▸ Work request:
Only lines holding the word "Expand" are wanted. Copy them from the listing below.

*** Material shown ***

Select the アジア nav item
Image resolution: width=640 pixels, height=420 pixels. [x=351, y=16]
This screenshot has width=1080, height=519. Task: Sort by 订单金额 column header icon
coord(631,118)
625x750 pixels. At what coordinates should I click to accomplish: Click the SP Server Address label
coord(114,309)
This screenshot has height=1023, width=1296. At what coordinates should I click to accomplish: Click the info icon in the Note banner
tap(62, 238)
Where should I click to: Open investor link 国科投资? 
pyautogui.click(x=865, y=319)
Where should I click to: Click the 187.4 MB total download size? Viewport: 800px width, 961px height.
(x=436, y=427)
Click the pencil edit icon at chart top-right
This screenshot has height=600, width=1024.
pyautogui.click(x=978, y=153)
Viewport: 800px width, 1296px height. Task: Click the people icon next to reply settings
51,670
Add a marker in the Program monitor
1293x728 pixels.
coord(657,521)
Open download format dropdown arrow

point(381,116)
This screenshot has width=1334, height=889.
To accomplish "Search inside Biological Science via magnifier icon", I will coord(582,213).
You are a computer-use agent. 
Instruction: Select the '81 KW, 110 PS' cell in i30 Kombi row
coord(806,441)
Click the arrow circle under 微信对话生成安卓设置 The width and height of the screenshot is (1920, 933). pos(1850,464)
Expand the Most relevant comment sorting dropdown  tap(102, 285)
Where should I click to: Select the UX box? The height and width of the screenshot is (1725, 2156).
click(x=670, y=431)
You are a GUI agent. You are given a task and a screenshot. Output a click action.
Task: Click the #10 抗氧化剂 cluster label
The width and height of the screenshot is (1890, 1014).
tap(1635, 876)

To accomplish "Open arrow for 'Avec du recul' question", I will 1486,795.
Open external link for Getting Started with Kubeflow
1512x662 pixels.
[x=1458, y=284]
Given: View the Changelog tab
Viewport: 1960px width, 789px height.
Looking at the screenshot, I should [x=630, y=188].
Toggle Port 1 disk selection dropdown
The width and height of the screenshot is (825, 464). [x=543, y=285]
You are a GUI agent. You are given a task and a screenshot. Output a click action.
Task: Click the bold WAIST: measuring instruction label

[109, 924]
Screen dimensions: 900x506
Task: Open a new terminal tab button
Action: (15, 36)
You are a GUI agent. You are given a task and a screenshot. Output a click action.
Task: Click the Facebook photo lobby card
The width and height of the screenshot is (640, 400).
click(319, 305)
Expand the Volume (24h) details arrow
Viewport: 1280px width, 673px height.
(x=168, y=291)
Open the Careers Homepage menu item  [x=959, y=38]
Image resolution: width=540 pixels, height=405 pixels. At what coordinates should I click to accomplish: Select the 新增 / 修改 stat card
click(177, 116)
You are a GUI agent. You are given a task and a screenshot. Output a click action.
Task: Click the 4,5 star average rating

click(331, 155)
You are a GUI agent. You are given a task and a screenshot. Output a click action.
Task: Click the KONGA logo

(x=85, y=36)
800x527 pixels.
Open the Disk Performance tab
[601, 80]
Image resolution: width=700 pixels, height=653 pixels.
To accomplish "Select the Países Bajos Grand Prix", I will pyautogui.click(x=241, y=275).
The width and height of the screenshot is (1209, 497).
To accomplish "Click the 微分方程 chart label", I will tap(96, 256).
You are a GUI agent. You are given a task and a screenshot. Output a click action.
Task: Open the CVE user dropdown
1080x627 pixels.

*** End of Material shown ***

▸ Result for this exercise:
Expand the Most relevant comment sorting dropdown  tap(102, 285)
Expand the Volume (24h) details arrow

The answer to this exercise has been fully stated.